Leukocyte Adhesion Deficiency Type 2 (LADII) via the SLC35C1 Gene

Leukocyte adhesion deficiency (LAD) is characterized by the inability of leukocytes, particularly neutrophils, to adhere to sites of inflammation in response to bacterial-derived attractants, cytokines, and other host-derived signals. Consequently, patients with LAD suffer from recurrent, severe infections. LAD is a consequence of defective adhesion molecule function: LADI (OMIM 116920) and LADIII (OMIM 612840) from defective integrin function, and LADII (OMIM 266265) from defective selectin function (Wild et al. Cells Tissues Organs 172:161-173, 2002). LADII (aka congenital disorder of glycosylation IIc) belongs to a group of hereditary carbohydrate-deficient glycoprotein syndromes (CDGS) characterized by impaired glycosylation of newly synthesized glycoproteins. A systemic defect in fucose metabolism results in the loss of fucosylated selectin ligands that under normal conditions are expressed on neutrophils and are required for tethering to the endothelium during the immune response (Tyrrell et al. PNAS 88:10372 -10376, 1991). Patients with LADII have high neutrophil counts and normal opsonophagocytic and bactericidal activity; however, neutrophil migration is defective (Etzioni et al. N Engl J Med 327:1789-1792, 1992). The clinical course of deficient neutrophil adhesion is milder in LADII than in other forms of LAD; however, LADII patients present other abnormal features including severe mental and growth retardation and distinctive facial features, and they lack the Lewis blood group antigens Lea and Leb as well as the H blood group antigen, a fucosylated carbohydrate (Bombay phenotype; Etzioni et al. 1992). Thus, fucosylated glycoconjugates appear to be important for mental and psychomotor development as well as the immune response. There is some evidence that oral doses of fucose can reverse some effects of LADII (Marquardt et al. Blood 94:3976-3985, 1999), but such treatment may not be effective in all LADII patients (Etzioni et al. Blood 95:3641-3643, 2000).

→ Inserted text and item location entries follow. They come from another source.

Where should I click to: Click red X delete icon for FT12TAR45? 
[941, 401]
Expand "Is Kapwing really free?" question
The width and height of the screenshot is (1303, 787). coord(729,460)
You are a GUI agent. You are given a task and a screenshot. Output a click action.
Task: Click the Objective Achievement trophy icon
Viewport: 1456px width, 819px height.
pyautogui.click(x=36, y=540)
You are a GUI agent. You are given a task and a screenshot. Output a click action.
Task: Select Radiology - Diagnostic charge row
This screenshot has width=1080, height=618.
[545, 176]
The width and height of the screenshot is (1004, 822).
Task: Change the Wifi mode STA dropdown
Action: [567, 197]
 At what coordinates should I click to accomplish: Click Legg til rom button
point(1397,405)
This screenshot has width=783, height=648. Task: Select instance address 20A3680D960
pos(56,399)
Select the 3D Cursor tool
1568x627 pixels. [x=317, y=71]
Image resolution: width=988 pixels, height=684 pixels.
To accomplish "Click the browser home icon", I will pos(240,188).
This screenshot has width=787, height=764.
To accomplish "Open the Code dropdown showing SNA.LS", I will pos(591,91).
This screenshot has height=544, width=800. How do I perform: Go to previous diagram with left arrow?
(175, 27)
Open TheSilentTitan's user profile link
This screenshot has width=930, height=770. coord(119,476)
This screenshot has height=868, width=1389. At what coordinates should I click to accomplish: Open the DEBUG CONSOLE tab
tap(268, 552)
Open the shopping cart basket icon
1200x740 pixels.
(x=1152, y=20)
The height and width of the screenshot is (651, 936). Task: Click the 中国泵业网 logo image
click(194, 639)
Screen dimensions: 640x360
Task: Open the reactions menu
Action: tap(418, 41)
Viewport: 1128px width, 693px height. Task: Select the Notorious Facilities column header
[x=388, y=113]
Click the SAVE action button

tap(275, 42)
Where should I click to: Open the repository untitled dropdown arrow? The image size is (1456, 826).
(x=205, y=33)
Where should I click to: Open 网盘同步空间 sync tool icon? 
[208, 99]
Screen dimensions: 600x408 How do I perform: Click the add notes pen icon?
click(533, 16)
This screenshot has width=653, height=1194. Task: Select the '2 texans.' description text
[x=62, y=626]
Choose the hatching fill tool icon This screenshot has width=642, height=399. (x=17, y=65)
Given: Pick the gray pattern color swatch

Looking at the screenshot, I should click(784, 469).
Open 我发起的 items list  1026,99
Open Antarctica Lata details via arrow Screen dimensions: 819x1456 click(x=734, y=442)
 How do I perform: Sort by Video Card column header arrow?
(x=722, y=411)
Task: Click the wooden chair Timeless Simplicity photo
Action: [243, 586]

LADII is caused by recessive variants in the SLC35C1 gene which encodes a GDP-fucose transporter located on Golgi vesicles (Lühn et al. Nat Genet 28:69-72, 2001; Lübke et al. Nat Genet 28:73-76, 2001). To date, 4 missense variants and one small deletion represent the only causative variants reported in the SLC35C1 gene (Lübke et al. 2001; Gazit et al. J Clin Immunol 30:308-313, 2010; Helmus et al. Blood 107:3959, 2006; van de Vivjer et al. Blood Cells Mol Dis 48:53, 2012; Hidalgo et al. Blood 101:1705).

LADII is a rare form of LAD that represents a small fraction of all cases.

This test provides full coverage of all coding exons of the SLC35C1 gene plus 10 bases of flanking noncoding DNA in all available transcripts along with other non-coding regions in which pathogenic variants have been identified at PreventionGenetics or reported elsewhere. We define full coverage as >20X NGS reads or Sanger sequencing. PGnome panels typically provide slightly increased coverage over the PGxome equivalent. PGnome sequencing panels have the added benefit of additional analysis and reporting of deep intronic regions (where applicable).

Dependent on the sequencing backbone selected for this testing, discounted reflex testing to any other similar backbone-based test is available (i.e., PGxome panel to whole PGxome; PGnome panel to whole PGnome).